***** Source data *****
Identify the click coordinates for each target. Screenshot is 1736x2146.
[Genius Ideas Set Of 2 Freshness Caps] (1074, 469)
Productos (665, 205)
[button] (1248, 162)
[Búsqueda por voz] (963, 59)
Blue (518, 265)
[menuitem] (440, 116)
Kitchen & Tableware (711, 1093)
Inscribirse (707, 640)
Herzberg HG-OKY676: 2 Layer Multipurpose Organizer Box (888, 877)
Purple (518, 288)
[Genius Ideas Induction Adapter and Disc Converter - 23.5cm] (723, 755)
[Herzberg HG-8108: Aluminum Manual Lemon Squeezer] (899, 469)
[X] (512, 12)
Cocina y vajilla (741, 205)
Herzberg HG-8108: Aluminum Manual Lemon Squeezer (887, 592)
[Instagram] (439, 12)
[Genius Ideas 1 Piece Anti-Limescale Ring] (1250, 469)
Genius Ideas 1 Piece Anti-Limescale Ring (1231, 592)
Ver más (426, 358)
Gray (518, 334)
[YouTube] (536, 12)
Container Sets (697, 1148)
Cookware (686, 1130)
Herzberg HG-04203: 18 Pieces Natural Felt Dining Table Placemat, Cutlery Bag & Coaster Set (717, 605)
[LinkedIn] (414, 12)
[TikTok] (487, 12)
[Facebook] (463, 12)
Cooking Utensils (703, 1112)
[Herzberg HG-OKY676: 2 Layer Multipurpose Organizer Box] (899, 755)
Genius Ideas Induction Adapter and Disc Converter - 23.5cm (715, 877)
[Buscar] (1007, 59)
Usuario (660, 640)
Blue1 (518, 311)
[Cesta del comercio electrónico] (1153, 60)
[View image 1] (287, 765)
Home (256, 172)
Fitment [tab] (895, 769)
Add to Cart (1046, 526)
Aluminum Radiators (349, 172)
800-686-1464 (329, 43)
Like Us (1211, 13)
*****
## Goal of the exercise:
Please copy exactly, and only, the lines from the line containing "[LinkedIn] (414, 12)" through the last line of the records, with both ends included.

## Written answer:
[LinkedIn] (414, 12)
[TikTok] (487, 12)
[Facebook] (463, 12)
Cooking Utensils (703, 1112)
[Herzberg HG-OKY676: 2 Layer Multipurpose Organizer Box] (899, 755)
Genius Ideas Induction Adapter and Disc Converter - 23.5cm (715, 877)
[Buscar] (1007, 59)
Usuario (660, 640)
Blue1 (518, 311)
[Cesta del comercio electrónico] (1153, 60)
[View image 1] (287, 765)
Home (256, 172)
Fitment [tab] (895, 769)
Add to Cart (1046, 526)
Aluminum Radiators (349, 172)
800-686-1464 (329, 43)
Like Us (1211, 13)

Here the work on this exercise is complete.